Passage shown:
────────────────
• ©
  • David Levenson

Frances Hardinge

Born:
  • Kent
Publishers:

Biography

Frances Hardinge was born in Kent. She enjoyed a bookish childhood in an isolated old house on a hilltop in the country. She read English at Oxford then worked as a technical author for a computer software company.

Her first fantasy novel for children, Fly By Night (2005), set in an alternative 17th century, won the Branford Boase Award for outstanding debut novel. Its more comical sequel, Twilight Robbery (2011), again with lead characters teenage runaway Mosca Mye and charlatan poet Eponymous Clent, was shortlisted for the Guardian Children’s Fiction Prize.

Gullstruck Island (2009), featuring thirteen year old Arilou who has the power to detach her senses from her body, was chosen as one of Time magazine’s ‘100 Best Young Adult Books of All Time’.

Cuckoo Song (2014), a fast paced fantasy set in a parallel 1923 in which antagonistic sisters have to enter the dangerous realm of the Underbelly to rescue family members, was shortlisted for the 2015 CILIP Carnegie Medal.

At the 2015 Costa Book of the Year Awards she won the children’s book of the year award as well the overall prize for her novel The Lie Tree. Ingeniously infusing a Victorian era crime murder mystery with fantasy elements, its teenage heroine Faith finds herself also grappling with the Darwinian struggle between science and religion. A Skinful of Shadows was published in 2017.

Frances Hardinge lived for some years in Oxford and now resides in West London. Her books are published in many languages around the world.

Critical perspective

After she had won the 2015 Costa Book of the Year Award for The Lie Tree, an interviewer remarked to Frances Hardinge that not only was it the first children’s book to win the prestigious award since Philip Pullman’s The Amber Spyglass in 2001 but both books showed ‘a willingness to tackle complex moral issues and make them accessible to children’. Hardinge replied that ‘first and foremost, I tell stories’, however, she continued, ‘I tend to assume that young readers can understand quite a lot, so… some of my stories have included things that are actually quite dark’. She admitted also, ‘my books tend to be a bit of an odd mix’ and ‘I can’t quite control the impulse to fiddle and make things more odd’.
────────────────
Data extract:
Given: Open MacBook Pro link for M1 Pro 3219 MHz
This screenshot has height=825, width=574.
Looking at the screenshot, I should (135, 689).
────────────────
Problem to solve: According to the Frances Hardinge biography, which award did her first novel, Fly By Night, win?

Written response: The Branford Boase Award for outstanding debut novel.